• _STATED GOAL_
Rewrite the lines from the one containing "You are a GUI" through the end of the records, both included, as a Markdown table with the columns Row and Line. Skip blank lines and leave the pictures out.

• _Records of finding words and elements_
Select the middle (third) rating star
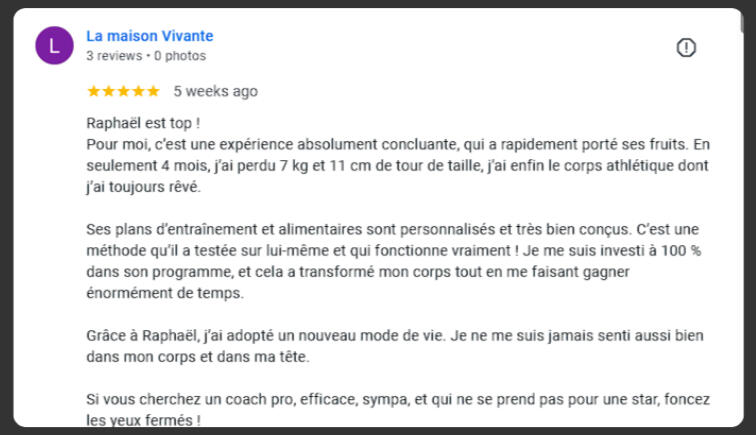This screenshot has width=756, height=435. tap(123, 91)
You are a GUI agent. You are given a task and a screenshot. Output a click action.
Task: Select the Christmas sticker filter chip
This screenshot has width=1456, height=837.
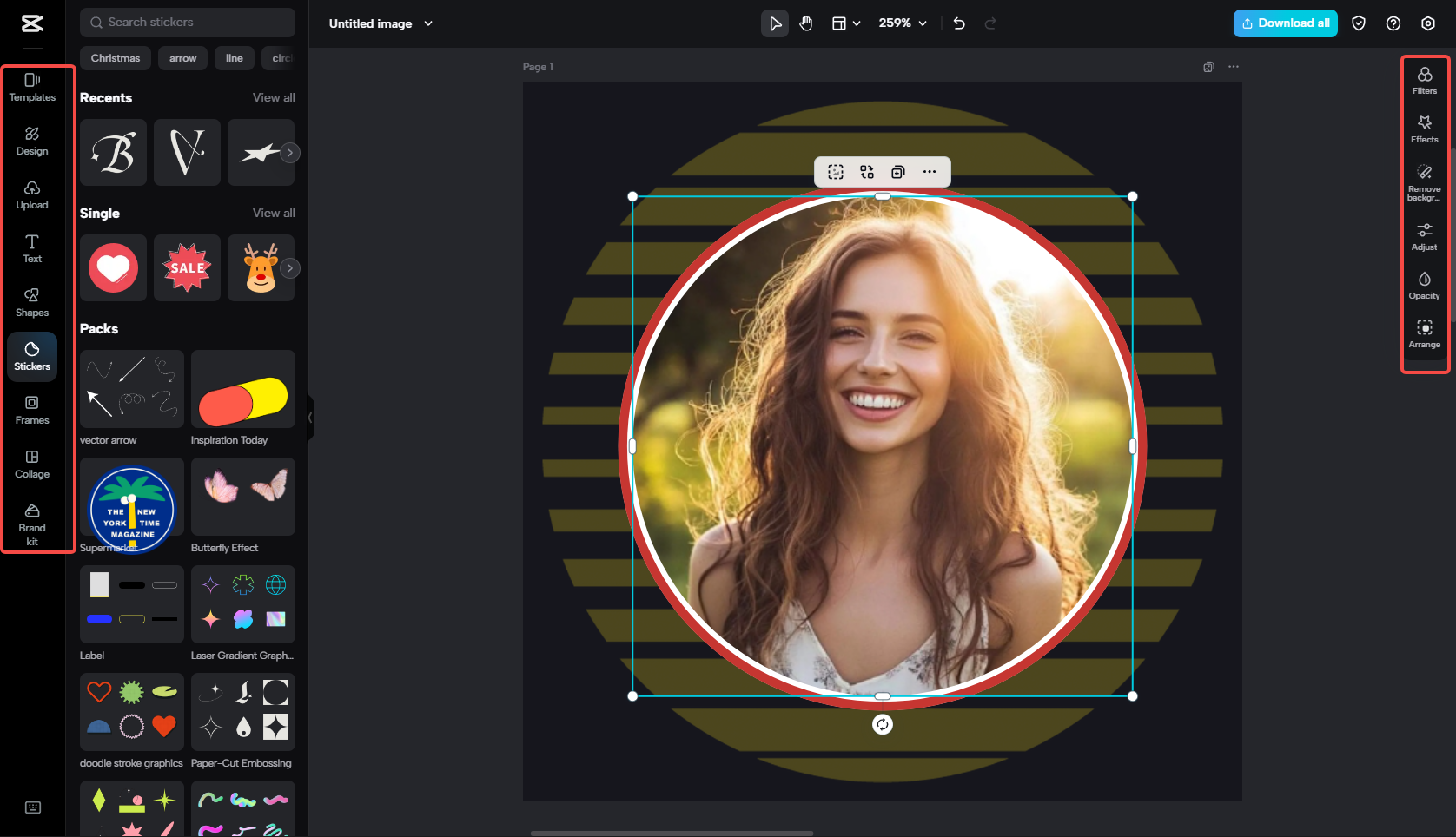[116, 57]
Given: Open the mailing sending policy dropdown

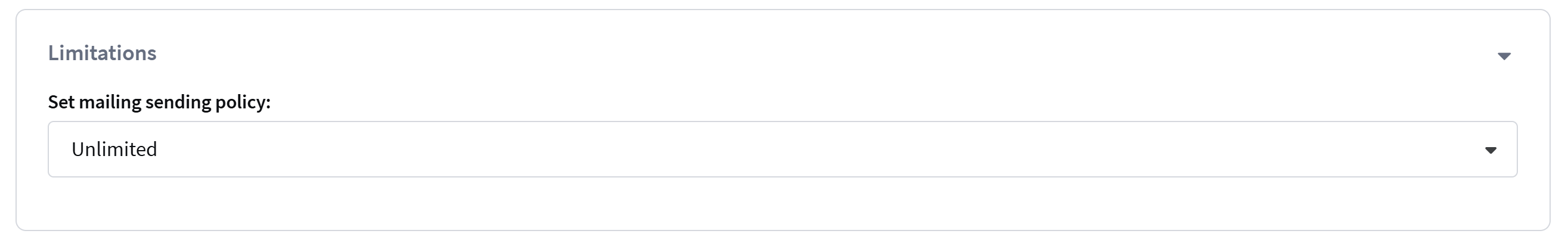Looking at the screenshot, I should (x=782, y=149).
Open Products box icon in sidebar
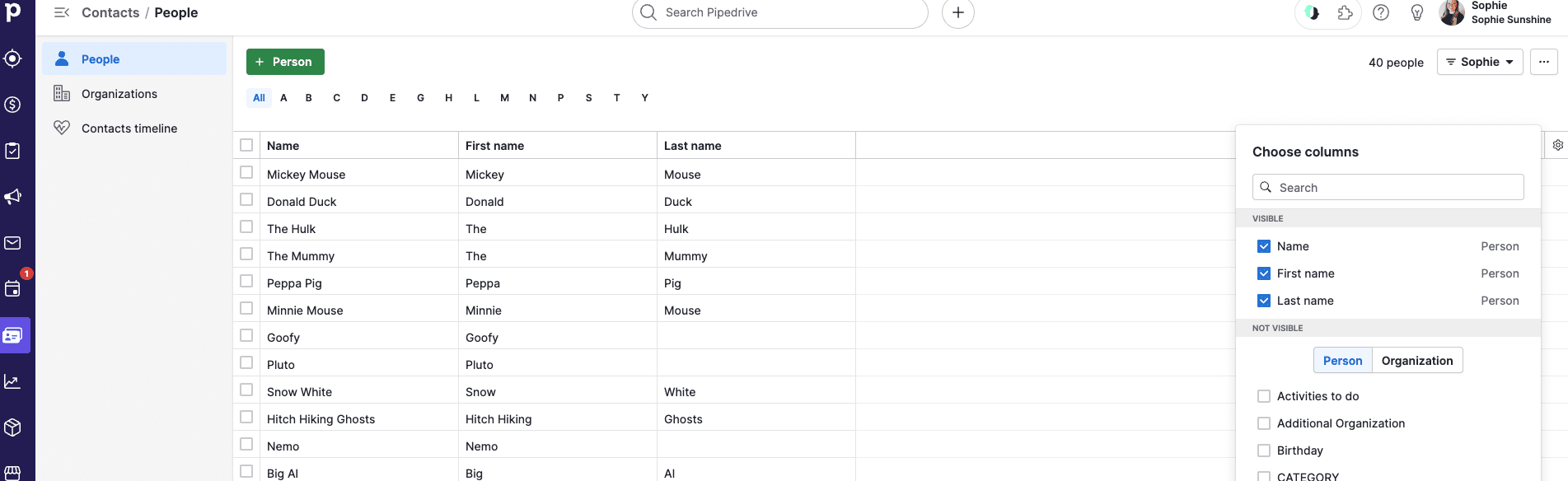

• _SOLVED PROBLEM_
| Row | Line |
|---|---|
| 1 | You are a GUI agent. You are given a task and a screenshot. Output a click action. |
| 2 | Task: Select the Christmas sticker filter chip |
| 3 | This screenshot has width=1456, height=837. |
| 4 | [116, 57] |
| 5 | Given: Open the mailing sending policy dropdown |
| 6 | Looking at the screenshot, I should (x=782, y=149). |
| 7 | Open Products box icon in sidebar |